▸ EXERCISE PROMPT: Reproduce the entire listing below verbatim.

▸ GIVEN DATA:
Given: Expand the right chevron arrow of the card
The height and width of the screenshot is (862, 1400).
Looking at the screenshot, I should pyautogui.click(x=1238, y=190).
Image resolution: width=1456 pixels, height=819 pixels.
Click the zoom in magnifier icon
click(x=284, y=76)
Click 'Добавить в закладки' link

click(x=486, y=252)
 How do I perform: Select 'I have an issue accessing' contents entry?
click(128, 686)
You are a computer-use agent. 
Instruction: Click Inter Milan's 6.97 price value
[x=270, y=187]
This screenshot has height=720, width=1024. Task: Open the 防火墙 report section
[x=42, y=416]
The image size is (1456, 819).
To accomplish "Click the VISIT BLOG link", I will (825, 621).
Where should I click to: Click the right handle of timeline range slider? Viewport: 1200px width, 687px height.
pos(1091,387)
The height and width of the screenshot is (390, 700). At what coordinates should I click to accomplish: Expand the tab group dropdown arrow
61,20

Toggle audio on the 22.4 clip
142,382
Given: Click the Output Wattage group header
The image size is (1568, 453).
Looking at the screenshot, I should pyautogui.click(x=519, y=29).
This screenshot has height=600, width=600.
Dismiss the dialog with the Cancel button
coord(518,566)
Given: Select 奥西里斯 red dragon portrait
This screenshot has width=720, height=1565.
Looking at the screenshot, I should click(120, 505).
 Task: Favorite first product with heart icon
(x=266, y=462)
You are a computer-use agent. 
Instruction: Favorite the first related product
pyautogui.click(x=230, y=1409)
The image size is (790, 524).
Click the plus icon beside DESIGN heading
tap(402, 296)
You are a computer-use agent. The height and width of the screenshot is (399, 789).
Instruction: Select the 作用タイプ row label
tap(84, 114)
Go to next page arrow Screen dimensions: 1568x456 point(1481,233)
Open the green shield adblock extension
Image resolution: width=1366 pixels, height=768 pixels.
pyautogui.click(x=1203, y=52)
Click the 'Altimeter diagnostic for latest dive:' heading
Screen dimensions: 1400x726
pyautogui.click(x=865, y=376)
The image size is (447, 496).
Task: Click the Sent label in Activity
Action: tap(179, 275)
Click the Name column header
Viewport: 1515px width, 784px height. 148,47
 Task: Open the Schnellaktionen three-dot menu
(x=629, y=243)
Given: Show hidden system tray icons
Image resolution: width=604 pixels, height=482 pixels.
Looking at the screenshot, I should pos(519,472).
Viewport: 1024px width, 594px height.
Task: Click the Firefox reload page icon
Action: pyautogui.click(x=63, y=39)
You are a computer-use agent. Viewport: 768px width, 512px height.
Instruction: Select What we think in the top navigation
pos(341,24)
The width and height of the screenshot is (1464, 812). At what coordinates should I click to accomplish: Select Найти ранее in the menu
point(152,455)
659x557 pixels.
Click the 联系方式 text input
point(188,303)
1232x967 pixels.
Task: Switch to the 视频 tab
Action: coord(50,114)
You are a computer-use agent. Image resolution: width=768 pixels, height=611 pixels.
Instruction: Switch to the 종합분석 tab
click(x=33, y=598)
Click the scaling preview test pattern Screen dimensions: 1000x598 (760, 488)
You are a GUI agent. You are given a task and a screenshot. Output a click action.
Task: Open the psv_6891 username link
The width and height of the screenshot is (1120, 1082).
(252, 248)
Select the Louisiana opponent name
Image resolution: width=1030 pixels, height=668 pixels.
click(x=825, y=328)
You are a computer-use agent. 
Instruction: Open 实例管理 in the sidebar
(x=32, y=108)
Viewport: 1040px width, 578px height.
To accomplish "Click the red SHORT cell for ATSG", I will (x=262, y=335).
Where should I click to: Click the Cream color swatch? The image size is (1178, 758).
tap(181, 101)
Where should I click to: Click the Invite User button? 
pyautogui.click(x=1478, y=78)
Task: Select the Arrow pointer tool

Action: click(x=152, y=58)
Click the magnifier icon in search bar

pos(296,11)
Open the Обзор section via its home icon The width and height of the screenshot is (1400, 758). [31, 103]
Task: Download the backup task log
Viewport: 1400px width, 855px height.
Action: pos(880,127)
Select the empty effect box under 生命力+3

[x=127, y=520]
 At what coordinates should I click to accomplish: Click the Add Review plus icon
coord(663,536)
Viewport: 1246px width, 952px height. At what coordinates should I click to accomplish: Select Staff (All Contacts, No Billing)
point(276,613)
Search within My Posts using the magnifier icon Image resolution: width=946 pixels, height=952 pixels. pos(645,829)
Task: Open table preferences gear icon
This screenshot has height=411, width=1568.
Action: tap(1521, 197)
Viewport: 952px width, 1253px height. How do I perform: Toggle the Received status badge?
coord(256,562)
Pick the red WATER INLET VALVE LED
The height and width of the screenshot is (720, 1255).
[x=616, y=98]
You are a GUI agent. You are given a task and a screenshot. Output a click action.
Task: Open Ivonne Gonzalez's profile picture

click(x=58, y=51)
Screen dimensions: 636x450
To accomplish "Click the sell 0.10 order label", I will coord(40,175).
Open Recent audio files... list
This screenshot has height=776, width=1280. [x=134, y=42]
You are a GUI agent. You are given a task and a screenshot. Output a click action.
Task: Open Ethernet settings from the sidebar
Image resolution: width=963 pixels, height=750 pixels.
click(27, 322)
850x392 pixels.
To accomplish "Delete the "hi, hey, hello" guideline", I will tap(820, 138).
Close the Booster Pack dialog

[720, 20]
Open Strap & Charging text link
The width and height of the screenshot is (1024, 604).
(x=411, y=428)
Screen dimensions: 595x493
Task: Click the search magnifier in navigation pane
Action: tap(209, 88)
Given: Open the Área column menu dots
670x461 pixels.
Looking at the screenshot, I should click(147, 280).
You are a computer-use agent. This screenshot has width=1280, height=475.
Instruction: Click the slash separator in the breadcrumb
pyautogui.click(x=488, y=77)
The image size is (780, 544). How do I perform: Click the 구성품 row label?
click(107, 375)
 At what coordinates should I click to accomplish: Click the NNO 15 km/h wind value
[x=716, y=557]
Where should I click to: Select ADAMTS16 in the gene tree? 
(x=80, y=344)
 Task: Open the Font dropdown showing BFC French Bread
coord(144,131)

▸ ANSWER SPACE:
Given: Expand the right chevron arrow of the card
The height and width of the screenshot is (862, 1400).
Looking at the screenshot, I should pyautogui.click(x=1238, y=190).
Image resolution: width=1456 pixels, height=819 pixels.
Click the zoom in magnifier icon
click(x=284, y=76)
Click 'Добавить в закладки' link

click(x=486, y=252)
 How do I perform: Select 'I have an issue accessing' contents entry?
click(128, 686)
You are a computer-use agent. 
Instruction: Click Inter Milan's 6.97 price value
[x=270, y=187]
This screenshot has height=720, width=1024. Task: Open the 防火墙 report section
[x=42, y=416]
The image size is (1456, 819).
To accomplish "Click the VISIT BLOG link", I will (825, 621).
Where should I click to: Click the right handle of timeline range slider? Viewport: 1200px width, 687px height.
pos(1091,387)
The height and width of the screenshot is (390, 700). At what coordinates should I click to accomplish: Expand the tab group dropdown arrow
61,20

Toggle audio on the 22.4 clip
142,382
Given: Click the Output Wattage group header
The image size is (1568, 453).
Looking at the screenshot, I should pyautogui.click(x=519, y=29).
This screenshot has height=600, width=600.
Dismiss the dialog with the Cancel button
coord(518,566)
Given: Select 奥西里斯 red dragon portrait
This screenshot has width=720, height=1565.
Looking at the screenshot, I should click(120, 505).
 Task: Favorite first product with heart icon
(x=266, y=462)
You are a computer-use agent. 
Instruction: Favorite the first related product
pyautogui.click(x=230, y=1409)
The image size is (790, 524).
Click the plus icon beside DESIGN heading
tap(402, 296)
You are a computer-use agent. The height and width of the screenshot is (399, 789).
Instruction: Select the 作用タイプ row label
tap(84, 114)
Go to next page arrow Screen dimensions: 1568x456 point(1481,233)
Open the green shield adblock extension
Image resolution: width=1366 pixels, height=768 pixels.
pyautogui.click(x=1203, y=52)
Click the 'Altimeter diagnostic for latest dive:' heading
Screen dimensions: 1400x726
pyautogui.click(x=865, y=376)
The image size is (447, 496).
Task: Click the Sent label in Activity
Action: tap(179, 275)
Click the Name column header
Viewport: 1515px width, 784px height. 148,47
 Task: Open the Schnellaktionen three-dot menu
(x=629, y=243)
Given: Show hidden system tray icons
Image resolution: width=604 pixels, height=482 pixels.
Looking at the screenshot, I should pos(519,472).
Viewport: 1024px width, 594px height.
Task: Click the Firefox reload page icon
Action: pyautogui.click(x=63, y=39)
You are a computer-use agent. Viewport: 768px width, 512px height.
Instruction: Select What we think in the top navigation
pos(341,24)
The width and height of the screenshot is (1464, 812). At what coordinates should I click to accomplish: Select Найти ранее in the menu
point(152,455)
659x557 pixels.
Click the 联系方式 text input
point(188,303)
1232x967 pixels.
Task: Switch to the 视频 tab
Action: coord(50,114)
You are a computer-use agent. Image resolution: width=768 pixels, height=611 pixels.
Instruction: Switch to the 종합분석 tab
click(x=33, y=598)
Click the scaling preview test pattern Screen dimensions: 1000x598 (760, 488)
You are a GUI agent. You are given a task and a screenshot. Output a click action.
Task: Open the psv_6891 username link
The width and height of the screenshot is (1120, 1082).
(252, 248)
Select the Louisiana opponent name
Image resolution: width=1030 pixels, height=668 pixels.
click(x=825, y=328)
You are a computer-use agent. 
Instruction: Open 实例管理 in the sidebar
(x=32, y=108)
Viewport: 1040px width, 578px height.
To accomplish "Click the red SHORT cell for ATSG", I will (x=262, y=335).
Where should I click to: Click the Cream color swatch? The image size is (1178, 758).
tap(181, 101)
Where should I click to: Click the Invite User button? 
pyautogui.click(x=1478, y=78)
Task: Select the Arrow pointer tool

Action: click(x=152, y=58)
Click the magnifier icon in search bar

pos(296,11)
Open the Обзор section via its home icon The width and height of the screenshot is (1400, 758). [31, 103]
Task: Download the backup task log
Viewport: 1400px width, 855px height.
Action: pos(880,127)
Select the empty effect box under 生命力+3

[x=127, y=520]
 At what coordinates should I click to accomplish: Click the Add Review plus icon
coord(663,536)
Viewport: 1246px width, 952px height. At what coordinates should I click to accomplish: Select Staff (All Contacts, No Billing)
point(276,613)
Search within My Posts using the magnifier icon Image resolution: width=946 pixels, height=952 pixels. pos(645,829)
Task: Open table preferences gear icon
This screenshot has height=411, width=1568.
Action: tap(1521, 197)
Viewport: 952px width, 1253px height. How do I perform: Toggle the Received status badge?
coord(256,562)
Pick the red WATER INLET VALVE LED
The height and width of the screenshot is (720, 1255).
[x=616, y=98]
You are a GUI agent. You are given a task and a screenshot. Output a click action.
Task: Open Ivonne Gonzalez's profile picture

click(x=58, y=51)
Screen dimensions: 636x450
To accomplish "Click the sell 0.10 order label", I will coord(40,175).
Open Recent audio files... list
This screenshot has height=776, width=1280. [x=134, y=42]
You are a GUI agent. You are given a task and a screenshot. Output a click action.
Task: Open Ethernet settings from the sidebar
Image resolution: width=963 pixels, height=750 pixels.
click(27, 322)
850x392 pixels.
To accomplish "Delete the "hi, hey, hello" guideline", I will tap(820, 138).
Close the Booster Pack dialog

[720, 20]
Open Strap & Charging text link
The width and height of the screenshot is (1024, 604).
(x=411, y=428)
Screen dimensions: 595x493
Task: Click the search magnifier in navigation pane
Action: tap(209, 88)
Given: Open the Área column menu dots
670x461 pixels.
Looking at the screenshot, I should click(147, 280).
You are a computer-use agent. This screenshot has width=1280, height=475.
Instruction: Click the slash separator in the breadcrumb
pyautogui.click(x=488, y=77)
The image size is (780, 544). How do I perform: Click the 구성품 row label?
click(107, 375)
 At what coordinates should I click to accomplish: Click the NNO 15 km/h wind value
[x=716, y=557]
Where should I click to: Select ADAMTS16 in the gene tree? 
(x=80, y=344)
 Task: Open the Font dropdown showing BFC French Bread
coord(144,131)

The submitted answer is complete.